*Trecho fornecido:*
____________________

ASPECTOS HISTÓRICOS DA INTRODUÇÃO DO CAFEEIRO NO CERRADO
Paccelli M. Zahler
O café, além da sua importância como produto de exportação em muitos países tropicais, é a principal planta utilizada como bebida no mundo, devido às suas propriedades estimulantes (HEISER Jr., 1977). Suas folhas têm sido utilizadas na forma de banhos, com reconhecidas propriedades terapêuticas (CRUZ, 1982).
Originário da região de Kaffa, na Etiópia (CRUZ, 1982), foi introduzido no Iêmen, provavelmente pelos árabes, no início do século dezessete (BORIN, 1971). Foi levado em 1690 para a Ilha de Java pelos holandeses, os quais, em 1706, enviaram mudas para o Jardim Botânico de Amsterdam (JOLY e LEITÃO FILHO, 1979). Em 1713, mudas destes pés foram levadas para o Jardim de Plantas de Paris e, suas sementes, enviadas para a Martinica, passando dali para os países da América Central e Colômbia (CAMARGO e TELLES Jr., 1953).
Em 1714, os holandeses levaram para a Guiana Holandesa (atual Suriname) sementes dos cafeeiros do Jardim Botânico de Amsterdam, passando dali para a Guiana Francesa, em 1718, sendo cultivadas nas proximidades de Caiena, sua capital.
Foi introduzido no Brasil em 1727, através de mudas trazidas de Caiena pelo sargento-mor Francisco de Mello Palheta (TOURINHO, 1962; BORIN, 1971), que para lá havia sido enviado em missão oficial. No mesmo ano, foi cultivado nas proximidades de Belém e, nos anos que se seguiram, seu cultivo estendeu-se a outros Estados, chegando, em 1774, a Goiás; e, um ano depois, a Minas Gerais. Em 1830, já haviam grandes cultivos em São Paulo, no Vale do Paraíba.
Com a consolidação da Revolução Industrial, no início do século dezenove, os países europeus puderam ampliar seus investimentos, ao mesmo tempo em que foi aumentado o consumo de bens até então considerados de luxo, como o café.
Separado de Portugal e sem possibilidades de investir na industrialização, o Brasil passou a se dedicar à exploração agrícola. O café, que até esse período não tinha muita expressão econômica, sendo inclusive utilizado como planta ornamental, passou a exercer um papel importante na economia brasileira. Mesmo atravessando algumas crises, a pior delas em 1930, quando o mercado internacional deixou de comprá-lo, tendo sido necessário queimar alguns estoques para que o preço fosse mantido (LOBO, 1967; ARRUDA, 1974) o café permaneceu como um dos nossos principais produtos de exportação.

____________________

*Dados de origem:*
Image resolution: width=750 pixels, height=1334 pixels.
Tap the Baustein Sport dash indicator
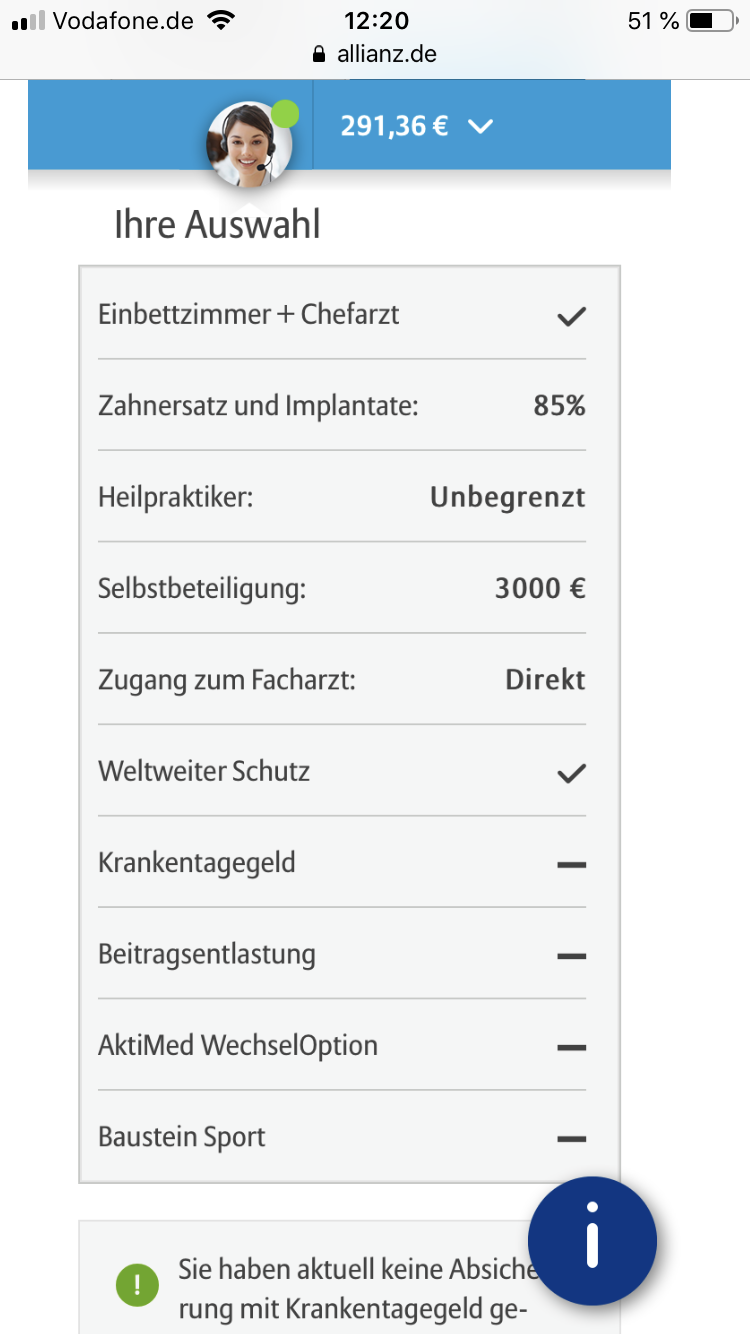571,1138
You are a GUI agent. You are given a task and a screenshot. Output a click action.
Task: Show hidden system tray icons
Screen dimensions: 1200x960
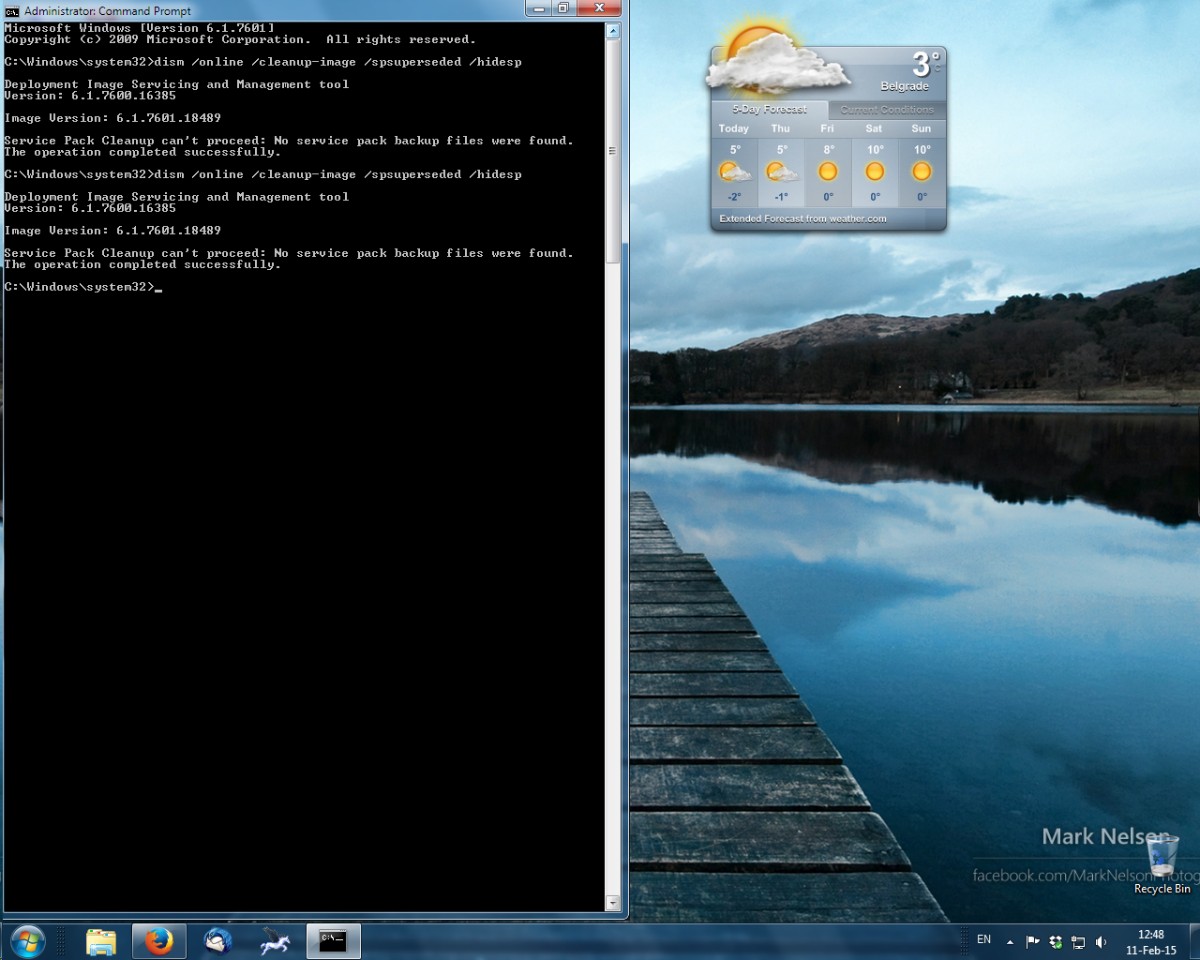(1010, 941)
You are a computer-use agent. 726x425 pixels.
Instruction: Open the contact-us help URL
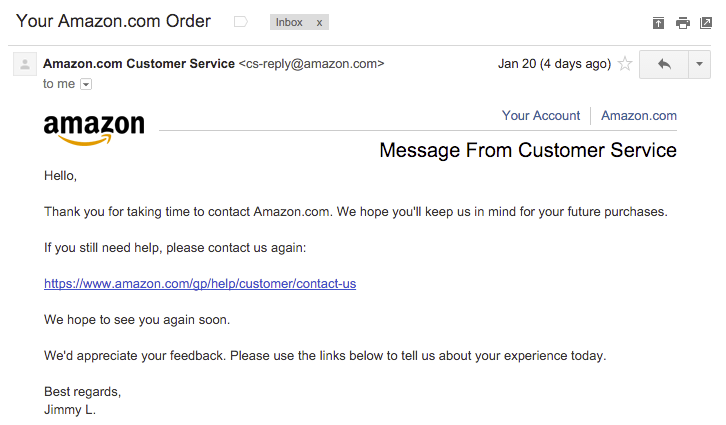(200, 284)
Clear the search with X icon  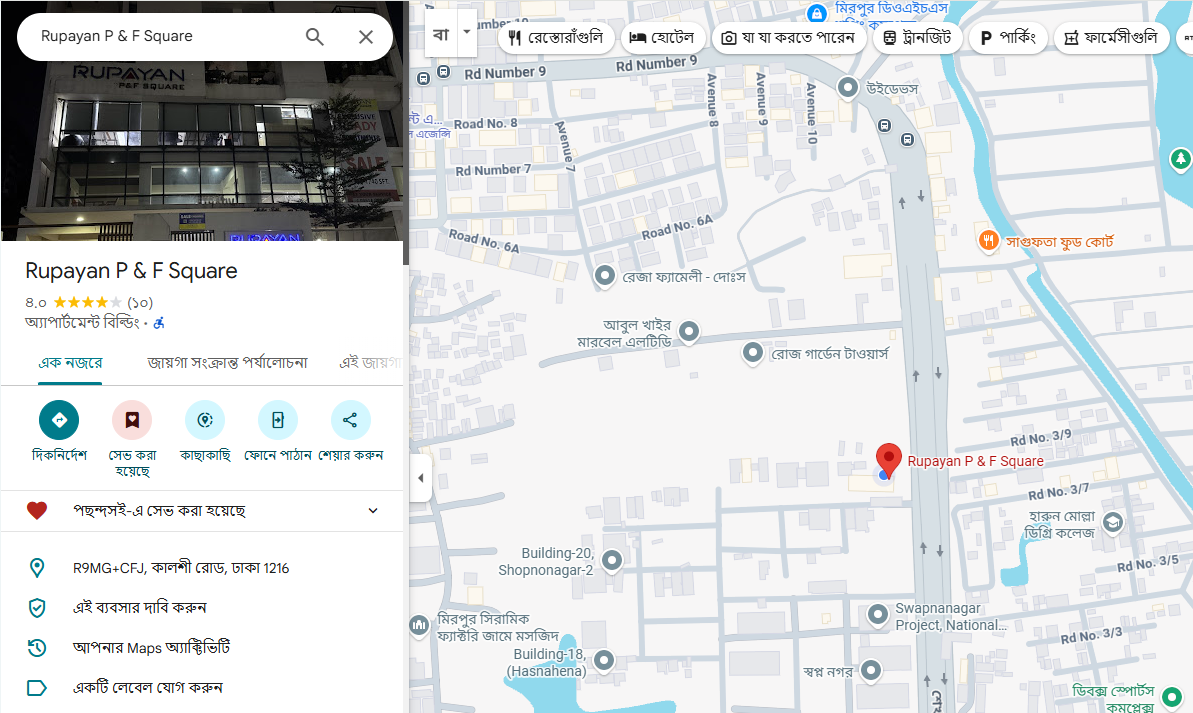[x=366, y=37]
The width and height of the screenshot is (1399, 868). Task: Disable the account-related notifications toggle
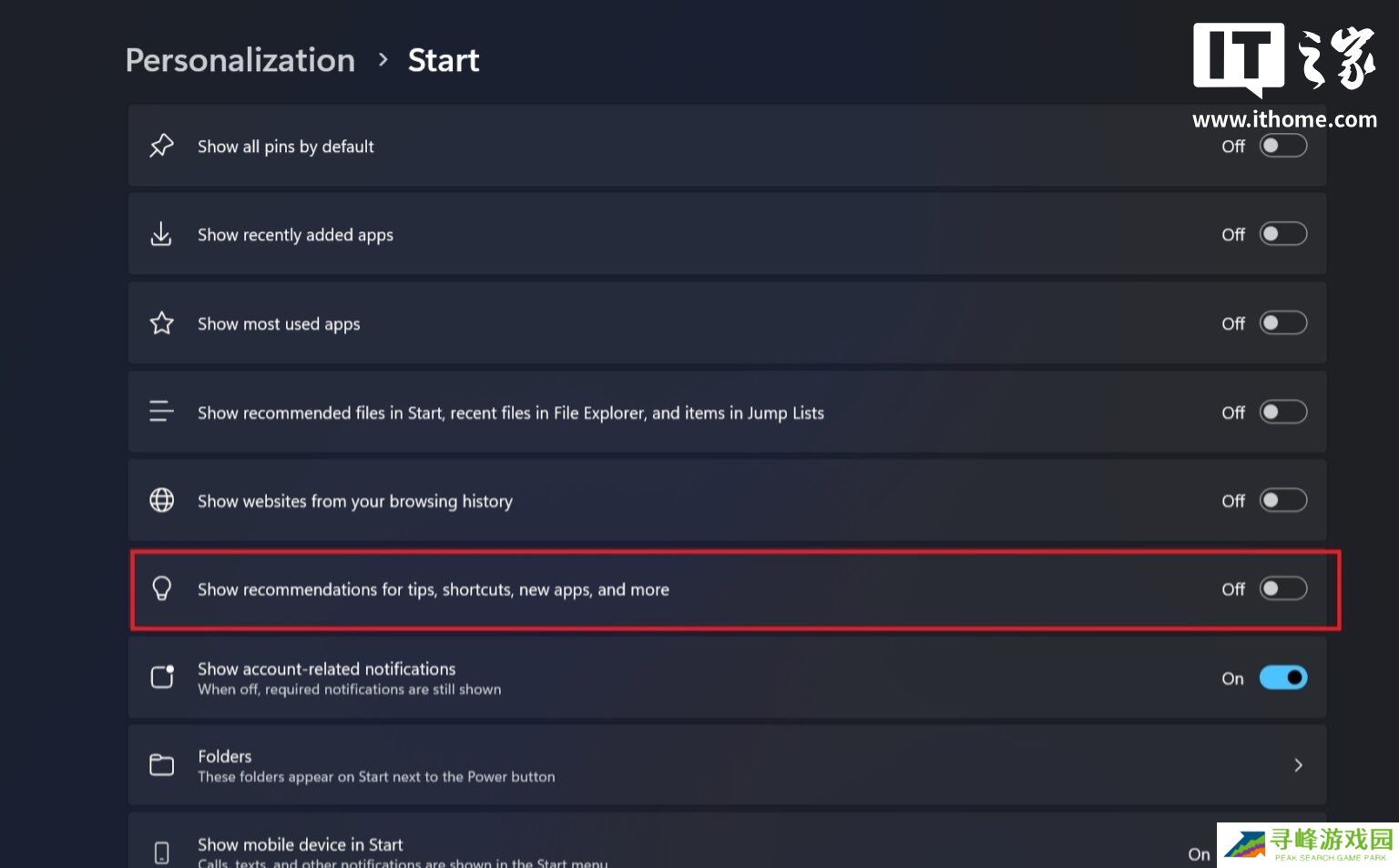pos(1282,678)
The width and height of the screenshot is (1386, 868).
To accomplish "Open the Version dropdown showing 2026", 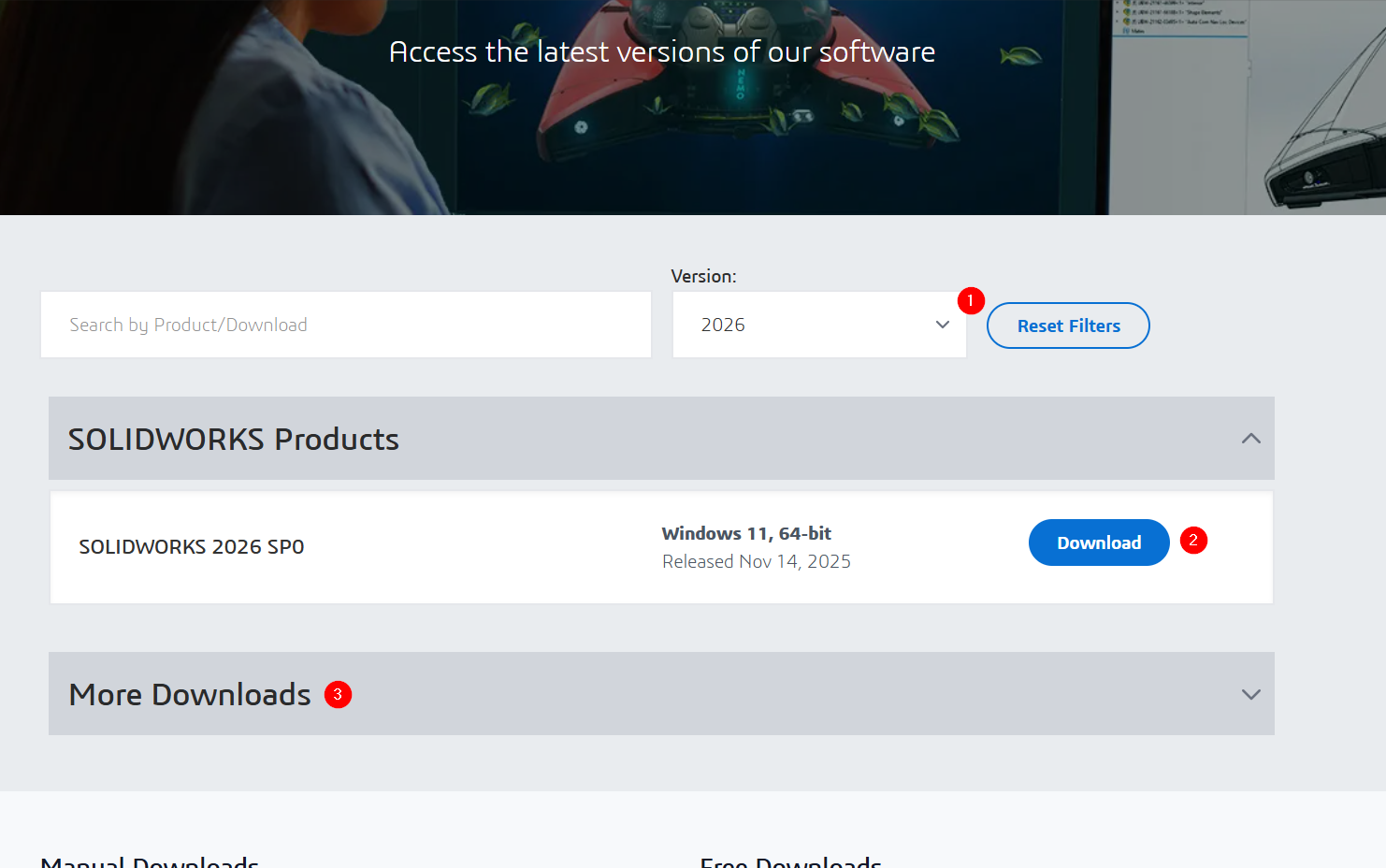I will (804, 325).
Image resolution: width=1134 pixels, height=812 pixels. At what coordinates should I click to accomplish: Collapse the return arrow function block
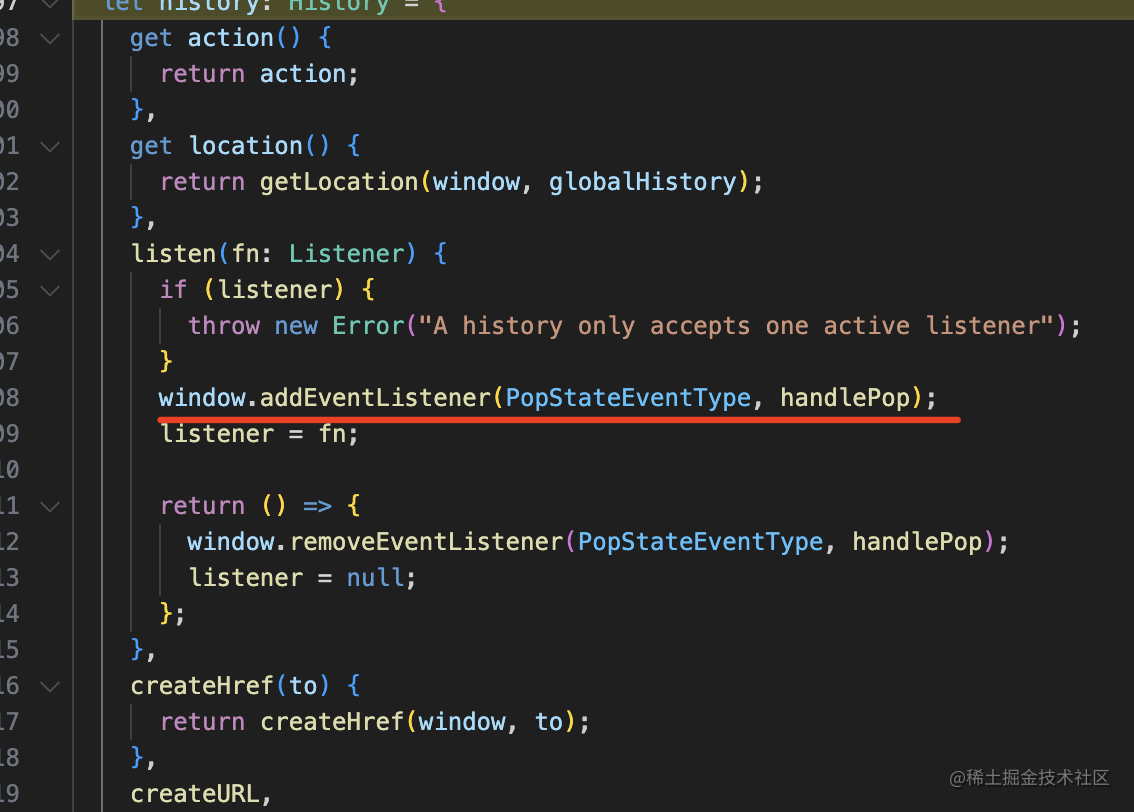pyautogui.click(x=50, y=506)
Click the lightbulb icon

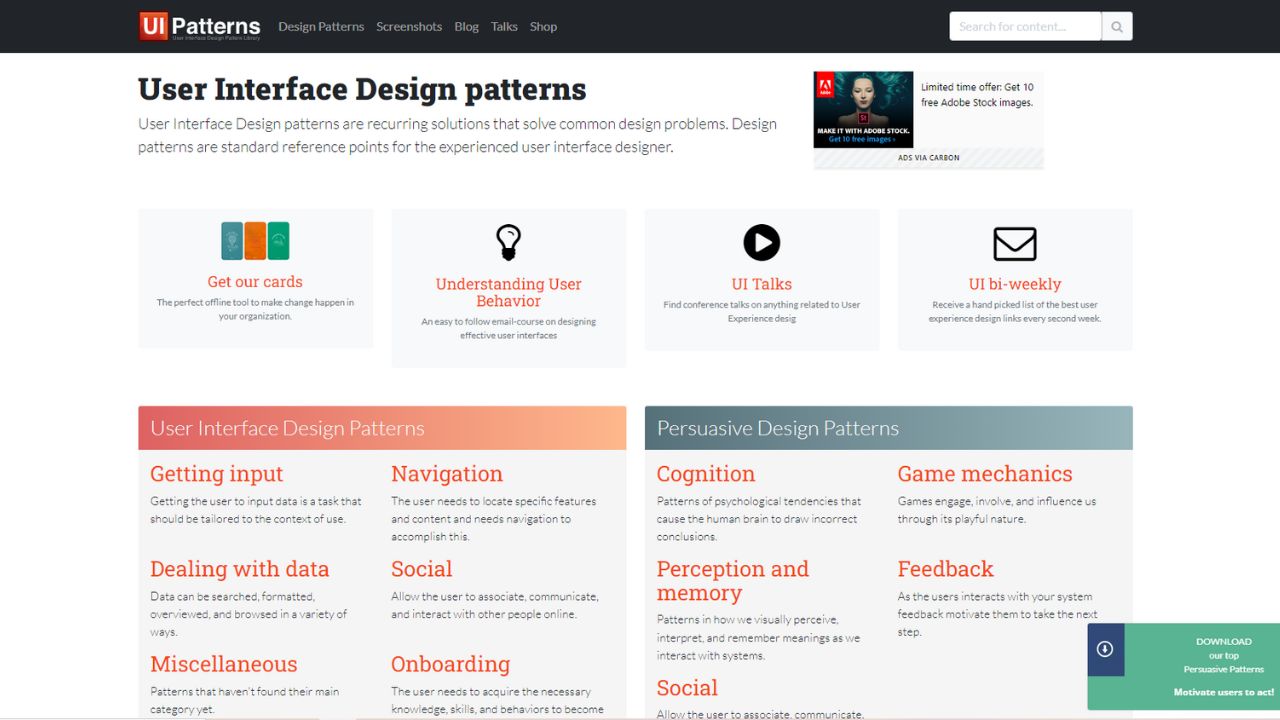pos(509,243)
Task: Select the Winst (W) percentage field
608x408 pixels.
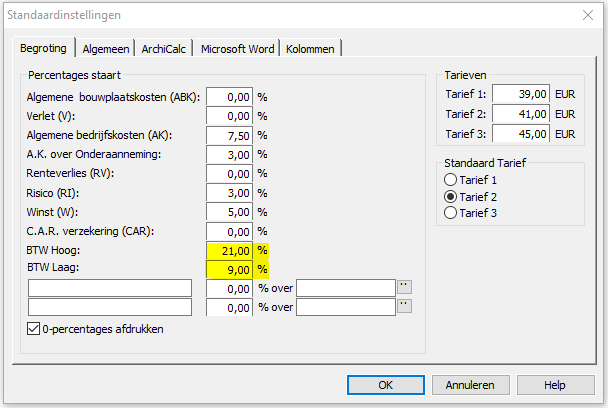Action: pyautogui.click(x=230, y=212)

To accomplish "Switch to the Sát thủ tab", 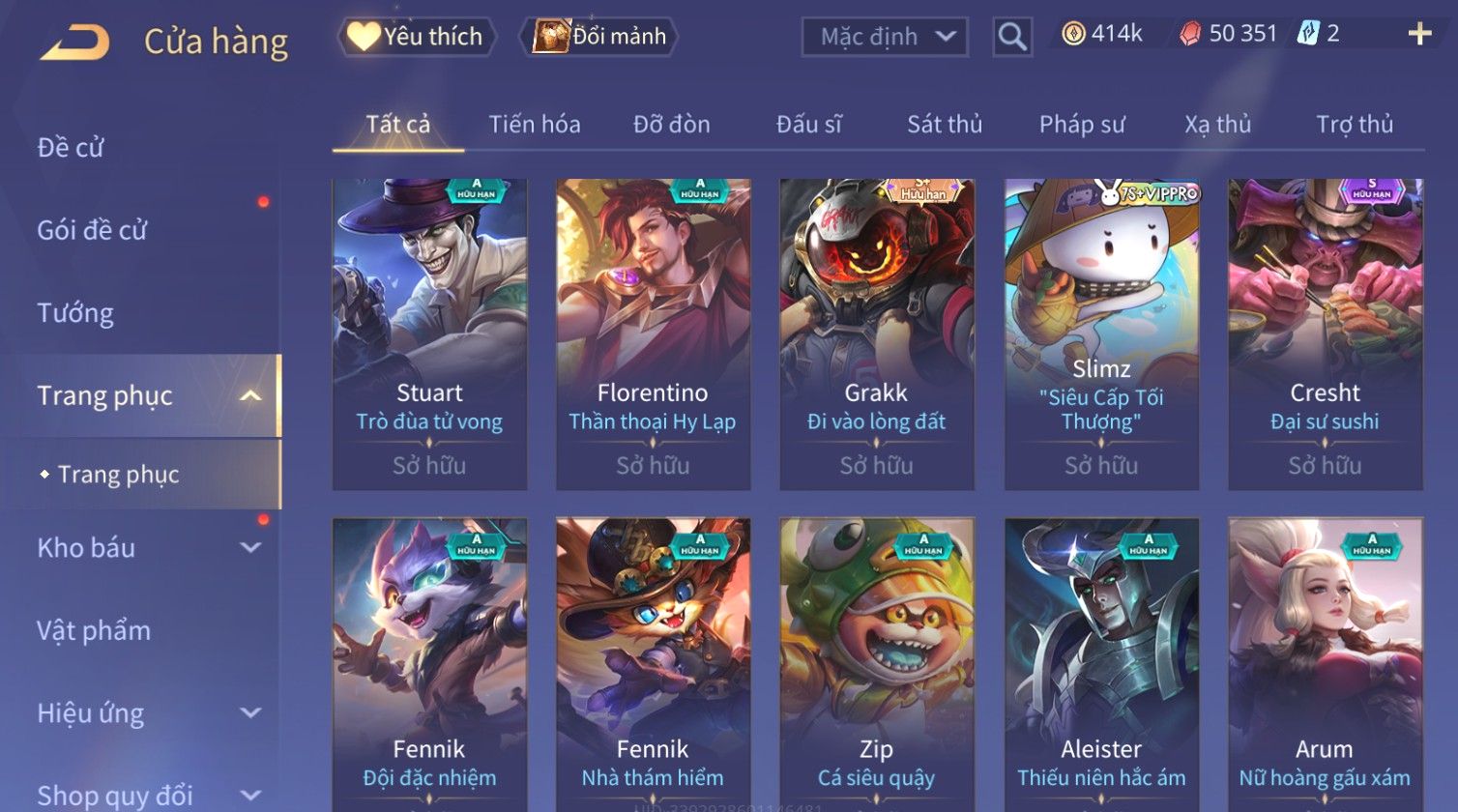I will click(945, 125).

____________________

*Instrução de trabalho 1:* Reescreva o trecho fornecido de "Originário da região" até "TELLES Jr., 1953).", trocando "holandeses" por "neerlandeses".
*Instrução de trabalho 2:* Segundo o trecho fornecido, quem trouxe de Caiena as mudas de café introduzidas no Brasil em 1727?
Os registros são um material à parte, sem relação com o trecho fornecido.

*Resposta 1:*
Originário da região de Kaffa, na Etiópia (CRUZ, 1982), foi introduzido no Iêmen, provavelmente pelos árabes, no início do século dezessete (BORIN, 1971). Foi levado em 1690 para a Ilha de Java pelos neerlandeses, os quais, em 1706, enviaram mudas para o Jardim Botânico de Amsterdam (JOLY e LEITÃO FILHO, 1979). Em 1713, mudas destes pés foram levadas para o Jardim de Plantas de Paris e, suas sementes, enviadas para a Martinica, passando dali para os países da América Central e Colômbia (CAMARGO e TELLES Jr., 1953).

*Resposta 2:* O sargento-mor Francisco de Mello Palheta.